Available records:
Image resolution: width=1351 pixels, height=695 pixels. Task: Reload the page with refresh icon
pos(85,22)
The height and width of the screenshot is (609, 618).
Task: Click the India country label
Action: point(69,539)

Given instruction:
Which lines of the entries contain the string "Task"? Show each of them in full.

Correct result:
Image resolution: width=1351 pixels, height=695 pixels. Task: Reload the page with refresh icon
Task: Click the India country label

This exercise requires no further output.